● ASSIGNED TASK: Restate the data that follows exactly as it stands, beginning with the first line and ending with the line that contains "Task: Click the camera".

Saved data entries
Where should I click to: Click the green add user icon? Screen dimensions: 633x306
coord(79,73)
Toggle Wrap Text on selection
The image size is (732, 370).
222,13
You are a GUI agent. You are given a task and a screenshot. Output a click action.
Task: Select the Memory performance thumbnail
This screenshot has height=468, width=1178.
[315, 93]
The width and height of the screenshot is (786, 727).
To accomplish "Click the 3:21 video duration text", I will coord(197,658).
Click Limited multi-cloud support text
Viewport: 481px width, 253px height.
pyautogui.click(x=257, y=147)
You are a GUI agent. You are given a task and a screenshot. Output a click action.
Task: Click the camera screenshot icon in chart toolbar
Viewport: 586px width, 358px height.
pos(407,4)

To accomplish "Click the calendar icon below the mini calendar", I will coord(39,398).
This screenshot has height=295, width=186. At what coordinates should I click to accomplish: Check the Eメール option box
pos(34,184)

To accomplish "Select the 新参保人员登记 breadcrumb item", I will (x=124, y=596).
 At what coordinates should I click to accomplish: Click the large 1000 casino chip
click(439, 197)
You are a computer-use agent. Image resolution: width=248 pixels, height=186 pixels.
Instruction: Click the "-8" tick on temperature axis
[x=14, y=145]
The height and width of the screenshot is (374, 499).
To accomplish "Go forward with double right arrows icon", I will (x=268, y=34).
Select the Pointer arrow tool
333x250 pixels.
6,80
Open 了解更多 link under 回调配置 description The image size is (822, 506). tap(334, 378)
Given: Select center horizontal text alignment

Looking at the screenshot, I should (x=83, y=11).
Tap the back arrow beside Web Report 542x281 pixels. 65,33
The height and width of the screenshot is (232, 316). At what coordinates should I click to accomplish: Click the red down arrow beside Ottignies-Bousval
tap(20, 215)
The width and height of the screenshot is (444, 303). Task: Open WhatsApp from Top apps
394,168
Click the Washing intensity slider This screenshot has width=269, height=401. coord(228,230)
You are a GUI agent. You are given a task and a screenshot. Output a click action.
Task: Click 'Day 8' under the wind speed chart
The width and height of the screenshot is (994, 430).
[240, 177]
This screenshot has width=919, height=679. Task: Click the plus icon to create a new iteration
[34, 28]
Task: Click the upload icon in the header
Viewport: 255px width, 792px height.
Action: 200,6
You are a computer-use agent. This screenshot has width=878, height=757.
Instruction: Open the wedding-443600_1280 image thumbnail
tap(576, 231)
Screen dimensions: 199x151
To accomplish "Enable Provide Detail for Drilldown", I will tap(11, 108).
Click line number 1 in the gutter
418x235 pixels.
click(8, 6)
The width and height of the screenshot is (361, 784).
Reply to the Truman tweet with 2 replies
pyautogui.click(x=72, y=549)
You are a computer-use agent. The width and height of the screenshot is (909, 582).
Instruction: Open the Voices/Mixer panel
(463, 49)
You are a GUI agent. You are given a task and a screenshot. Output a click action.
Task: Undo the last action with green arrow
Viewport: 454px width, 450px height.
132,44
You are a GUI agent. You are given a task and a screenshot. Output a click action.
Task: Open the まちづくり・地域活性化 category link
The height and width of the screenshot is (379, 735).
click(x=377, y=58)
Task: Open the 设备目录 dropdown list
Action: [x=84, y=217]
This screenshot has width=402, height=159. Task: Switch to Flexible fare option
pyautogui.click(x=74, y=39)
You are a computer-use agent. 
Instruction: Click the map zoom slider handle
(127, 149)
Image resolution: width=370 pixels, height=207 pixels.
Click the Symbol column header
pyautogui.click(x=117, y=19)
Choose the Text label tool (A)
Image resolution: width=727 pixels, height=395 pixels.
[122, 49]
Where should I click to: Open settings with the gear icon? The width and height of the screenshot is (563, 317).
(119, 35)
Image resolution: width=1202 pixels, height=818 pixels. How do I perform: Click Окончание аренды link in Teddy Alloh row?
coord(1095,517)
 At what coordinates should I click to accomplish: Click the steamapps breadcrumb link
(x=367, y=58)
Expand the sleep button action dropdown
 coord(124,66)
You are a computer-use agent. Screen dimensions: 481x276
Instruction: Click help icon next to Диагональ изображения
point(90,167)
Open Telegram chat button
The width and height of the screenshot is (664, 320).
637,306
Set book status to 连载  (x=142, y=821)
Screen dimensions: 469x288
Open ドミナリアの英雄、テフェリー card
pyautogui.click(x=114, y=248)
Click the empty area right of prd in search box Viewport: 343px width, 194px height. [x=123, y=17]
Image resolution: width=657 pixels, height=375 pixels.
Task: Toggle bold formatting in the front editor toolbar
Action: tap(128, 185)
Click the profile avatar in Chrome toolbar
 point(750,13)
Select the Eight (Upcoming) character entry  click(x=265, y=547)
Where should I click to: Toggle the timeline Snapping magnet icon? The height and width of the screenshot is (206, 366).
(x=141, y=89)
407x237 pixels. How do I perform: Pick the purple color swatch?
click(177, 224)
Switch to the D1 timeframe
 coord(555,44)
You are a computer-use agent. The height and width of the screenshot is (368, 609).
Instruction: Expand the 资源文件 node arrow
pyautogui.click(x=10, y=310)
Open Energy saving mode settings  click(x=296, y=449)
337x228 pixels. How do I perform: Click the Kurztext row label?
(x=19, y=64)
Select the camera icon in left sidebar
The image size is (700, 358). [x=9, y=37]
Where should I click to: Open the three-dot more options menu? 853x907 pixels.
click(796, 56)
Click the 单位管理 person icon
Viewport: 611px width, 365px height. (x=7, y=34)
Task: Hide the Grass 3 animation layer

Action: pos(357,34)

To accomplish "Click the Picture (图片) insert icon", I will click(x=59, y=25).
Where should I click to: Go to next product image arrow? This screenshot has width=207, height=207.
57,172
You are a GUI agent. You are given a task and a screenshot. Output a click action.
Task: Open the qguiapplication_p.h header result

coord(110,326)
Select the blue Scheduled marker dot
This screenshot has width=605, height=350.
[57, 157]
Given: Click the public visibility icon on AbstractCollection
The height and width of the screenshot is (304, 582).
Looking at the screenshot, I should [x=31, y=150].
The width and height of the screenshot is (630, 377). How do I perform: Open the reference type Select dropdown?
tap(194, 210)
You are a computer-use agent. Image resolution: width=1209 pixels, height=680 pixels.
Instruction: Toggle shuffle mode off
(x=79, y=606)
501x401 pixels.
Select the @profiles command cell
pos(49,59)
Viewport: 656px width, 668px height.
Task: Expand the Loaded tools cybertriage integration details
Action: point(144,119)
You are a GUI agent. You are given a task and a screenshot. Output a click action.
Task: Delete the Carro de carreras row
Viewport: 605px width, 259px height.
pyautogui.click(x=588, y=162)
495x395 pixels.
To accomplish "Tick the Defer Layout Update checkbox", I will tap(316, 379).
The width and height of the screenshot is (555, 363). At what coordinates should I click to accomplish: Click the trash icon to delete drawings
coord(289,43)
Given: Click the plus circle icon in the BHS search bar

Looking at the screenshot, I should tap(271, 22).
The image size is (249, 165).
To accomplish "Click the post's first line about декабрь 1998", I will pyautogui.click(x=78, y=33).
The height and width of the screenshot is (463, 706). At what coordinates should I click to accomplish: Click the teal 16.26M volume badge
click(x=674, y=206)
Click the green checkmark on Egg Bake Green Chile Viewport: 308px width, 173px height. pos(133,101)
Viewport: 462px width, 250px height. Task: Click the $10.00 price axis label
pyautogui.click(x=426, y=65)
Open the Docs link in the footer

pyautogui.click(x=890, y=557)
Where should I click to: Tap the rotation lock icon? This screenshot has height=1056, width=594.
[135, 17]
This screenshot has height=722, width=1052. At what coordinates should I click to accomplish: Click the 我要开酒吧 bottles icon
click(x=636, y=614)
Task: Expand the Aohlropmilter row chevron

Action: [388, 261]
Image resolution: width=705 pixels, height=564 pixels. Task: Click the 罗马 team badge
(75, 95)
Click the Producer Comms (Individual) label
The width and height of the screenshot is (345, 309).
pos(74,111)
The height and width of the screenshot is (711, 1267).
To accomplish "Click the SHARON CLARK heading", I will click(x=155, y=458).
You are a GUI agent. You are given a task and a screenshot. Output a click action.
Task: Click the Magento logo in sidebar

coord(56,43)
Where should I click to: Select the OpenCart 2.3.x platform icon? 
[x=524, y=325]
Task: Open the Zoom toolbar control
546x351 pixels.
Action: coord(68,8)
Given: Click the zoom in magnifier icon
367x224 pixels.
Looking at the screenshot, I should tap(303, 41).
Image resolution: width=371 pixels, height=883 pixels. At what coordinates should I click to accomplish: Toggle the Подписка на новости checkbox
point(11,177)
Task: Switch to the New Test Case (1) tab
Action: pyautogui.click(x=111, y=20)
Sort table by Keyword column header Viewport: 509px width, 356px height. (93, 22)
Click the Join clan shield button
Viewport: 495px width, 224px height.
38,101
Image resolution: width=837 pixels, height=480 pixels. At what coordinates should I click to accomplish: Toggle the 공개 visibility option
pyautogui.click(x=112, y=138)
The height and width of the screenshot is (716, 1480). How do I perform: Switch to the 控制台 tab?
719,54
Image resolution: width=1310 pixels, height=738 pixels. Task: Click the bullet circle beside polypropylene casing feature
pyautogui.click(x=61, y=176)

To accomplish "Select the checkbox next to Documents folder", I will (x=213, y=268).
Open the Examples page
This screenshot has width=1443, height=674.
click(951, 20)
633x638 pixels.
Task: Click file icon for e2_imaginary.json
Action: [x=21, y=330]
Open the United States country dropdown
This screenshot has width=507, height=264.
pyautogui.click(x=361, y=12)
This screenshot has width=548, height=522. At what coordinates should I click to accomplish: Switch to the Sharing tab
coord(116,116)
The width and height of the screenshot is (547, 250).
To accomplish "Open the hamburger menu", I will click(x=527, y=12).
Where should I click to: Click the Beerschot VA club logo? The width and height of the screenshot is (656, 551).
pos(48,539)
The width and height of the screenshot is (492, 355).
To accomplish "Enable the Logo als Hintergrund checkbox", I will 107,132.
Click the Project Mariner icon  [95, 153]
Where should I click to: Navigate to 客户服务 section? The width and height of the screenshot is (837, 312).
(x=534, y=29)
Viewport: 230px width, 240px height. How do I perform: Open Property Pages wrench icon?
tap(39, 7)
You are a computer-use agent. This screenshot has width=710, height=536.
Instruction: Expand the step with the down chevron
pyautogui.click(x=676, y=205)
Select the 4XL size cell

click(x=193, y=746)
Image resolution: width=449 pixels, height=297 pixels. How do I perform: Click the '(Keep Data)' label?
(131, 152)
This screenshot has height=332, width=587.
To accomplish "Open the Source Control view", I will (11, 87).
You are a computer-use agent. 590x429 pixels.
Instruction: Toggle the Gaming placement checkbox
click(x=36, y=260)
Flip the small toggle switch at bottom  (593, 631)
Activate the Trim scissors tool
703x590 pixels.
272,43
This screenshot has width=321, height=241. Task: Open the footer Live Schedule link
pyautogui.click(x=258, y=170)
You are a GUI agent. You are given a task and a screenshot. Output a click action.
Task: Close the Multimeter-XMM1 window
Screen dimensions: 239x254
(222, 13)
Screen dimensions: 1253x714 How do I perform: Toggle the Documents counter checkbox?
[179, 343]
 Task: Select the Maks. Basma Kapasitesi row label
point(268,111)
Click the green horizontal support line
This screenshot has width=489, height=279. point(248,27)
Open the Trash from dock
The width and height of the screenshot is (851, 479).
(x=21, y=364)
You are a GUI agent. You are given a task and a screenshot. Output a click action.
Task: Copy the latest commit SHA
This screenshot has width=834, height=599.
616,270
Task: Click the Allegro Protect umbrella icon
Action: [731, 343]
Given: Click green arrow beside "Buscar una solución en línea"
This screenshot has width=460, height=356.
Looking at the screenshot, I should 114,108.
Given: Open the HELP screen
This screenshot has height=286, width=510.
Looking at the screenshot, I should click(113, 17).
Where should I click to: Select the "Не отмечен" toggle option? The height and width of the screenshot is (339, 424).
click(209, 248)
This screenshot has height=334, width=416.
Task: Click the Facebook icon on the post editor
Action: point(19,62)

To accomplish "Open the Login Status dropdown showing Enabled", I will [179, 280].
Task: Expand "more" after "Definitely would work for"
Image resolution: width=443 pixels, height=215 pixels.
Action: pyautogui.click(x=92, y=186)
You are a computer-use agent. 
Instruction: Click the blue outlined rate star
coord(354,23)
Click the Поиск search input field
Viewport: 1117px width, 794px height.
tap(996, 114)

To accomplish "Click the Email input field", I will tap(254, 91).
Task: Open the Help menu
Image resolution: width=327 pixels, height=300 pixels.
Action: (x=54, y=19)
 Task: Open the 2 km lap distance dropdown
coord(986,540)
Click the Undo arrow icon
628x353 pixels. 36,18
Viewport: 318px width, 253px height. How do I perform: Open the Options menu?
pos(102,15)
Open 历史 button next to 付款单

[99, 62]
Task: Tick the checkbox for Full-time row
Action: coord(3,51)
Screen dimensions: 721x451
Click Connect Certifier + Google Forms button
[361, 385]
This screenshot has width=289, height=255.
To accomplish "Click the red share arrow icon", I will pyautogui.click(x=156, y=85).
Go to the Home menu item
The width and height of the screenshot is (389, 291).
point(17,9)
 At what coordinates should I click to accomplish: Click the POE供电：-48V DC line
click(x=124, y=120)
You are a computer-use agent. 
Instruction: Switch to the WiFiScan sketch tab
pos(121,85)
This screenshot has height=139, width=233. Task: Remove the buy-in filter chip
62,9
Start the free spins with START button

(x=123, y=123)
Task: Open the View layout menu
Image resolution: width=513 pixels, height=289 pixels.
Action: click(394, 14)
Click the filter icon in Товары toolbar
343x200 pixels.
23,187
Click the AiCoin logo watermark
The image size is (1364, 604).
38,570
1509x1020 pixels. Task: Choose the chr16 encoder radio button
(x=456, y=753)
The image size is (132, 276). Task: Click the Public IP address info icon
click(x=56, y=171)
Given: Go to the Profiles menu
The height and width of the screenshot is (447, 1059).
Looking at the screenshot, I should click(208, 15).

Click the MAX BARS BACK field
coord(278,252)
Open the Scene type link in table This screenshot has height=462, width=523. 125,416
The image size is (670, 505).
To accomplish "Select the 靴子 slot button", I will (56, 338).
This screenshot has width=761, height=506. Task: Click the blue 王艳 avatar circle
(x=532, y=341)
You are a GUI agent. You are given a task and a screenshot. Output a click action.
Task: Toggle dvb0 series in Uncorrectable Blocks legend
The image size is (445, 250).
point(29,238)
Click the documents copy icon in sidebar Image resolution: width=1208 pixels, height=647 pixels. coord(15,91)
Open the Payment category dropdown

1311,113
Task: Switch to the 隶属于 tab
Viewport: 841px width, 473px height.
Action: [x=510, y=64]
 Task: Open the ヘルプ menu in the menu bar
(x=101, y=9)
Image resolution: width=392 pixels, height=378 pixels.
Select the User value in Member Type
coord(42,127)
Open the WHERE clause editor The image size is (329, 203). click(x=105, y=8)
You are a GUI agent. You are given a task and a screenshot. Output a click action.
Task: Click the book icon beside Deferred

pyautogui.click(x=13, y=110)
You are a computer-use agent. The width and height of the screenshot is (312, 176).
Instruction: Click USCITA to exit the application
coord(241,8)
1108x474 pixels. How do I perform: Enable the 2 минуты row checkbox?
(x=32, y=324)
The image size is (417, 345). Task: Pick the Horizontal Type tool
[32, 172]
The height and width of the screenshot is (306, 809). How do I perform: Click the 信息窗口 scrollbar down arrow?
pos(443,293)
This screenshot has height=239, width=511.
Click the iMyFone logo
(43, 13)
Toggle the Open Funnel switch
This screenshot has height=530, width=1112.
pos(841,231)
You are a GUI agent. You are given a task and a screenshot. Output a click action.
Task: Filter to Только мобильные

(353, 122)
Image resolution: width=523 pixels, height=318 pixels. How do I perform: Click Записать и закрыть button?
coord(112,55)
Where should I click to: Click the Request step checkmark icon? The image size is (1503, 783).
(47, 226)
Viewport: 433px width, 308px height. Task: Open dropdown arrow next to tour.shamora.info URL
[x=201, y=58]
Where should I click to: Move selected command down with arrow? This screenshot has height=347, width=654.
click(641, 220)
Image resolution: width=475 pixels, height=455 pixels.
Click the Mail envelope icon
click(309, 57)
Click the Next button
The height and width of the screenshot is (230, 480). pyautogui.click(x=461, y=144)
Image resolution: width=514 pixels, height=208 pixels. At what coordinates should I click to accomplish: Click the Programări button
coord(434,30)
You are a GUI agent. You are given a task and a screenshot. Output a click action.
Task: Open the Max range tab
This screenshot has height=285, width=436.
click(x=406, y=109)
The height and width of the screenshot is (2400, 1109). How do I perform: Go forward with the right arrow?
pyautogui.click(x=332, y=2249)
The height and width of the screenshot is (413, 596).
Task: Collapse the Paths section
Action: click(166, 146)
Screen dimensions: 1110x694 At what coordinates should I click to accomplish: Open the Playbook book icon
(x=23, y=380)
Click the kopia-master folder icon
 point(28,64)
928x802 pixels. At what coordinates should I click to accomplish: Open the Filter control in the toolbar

● EXERCISE RESPONSE:
Where should I click to: Click the green add user icon? Screen dimensions: 633x306
coord(79,73)
Toggle Wrap Text on selection
The image size is (732, 370).
222,13
You are a GUI agent. You are given a task and a screenshot. Output a click action.
Task: Select the Memory performance thumbnail
This screenshot has height=468, width=1178.
[315, 93]
The width and height of the screenshot is (786, 727).
To accomplish "Click the 3:21 video duration text", I will coord(197,658).
Click Limited multi-cloud support text
Viewport: 481px width, 253px height.
pyautogui.click(x=257, y=147)
You are a GUI agent. You are given a task and a screenshot. Output a click action.
Task: Click the camera screenshot icon in chart toolbar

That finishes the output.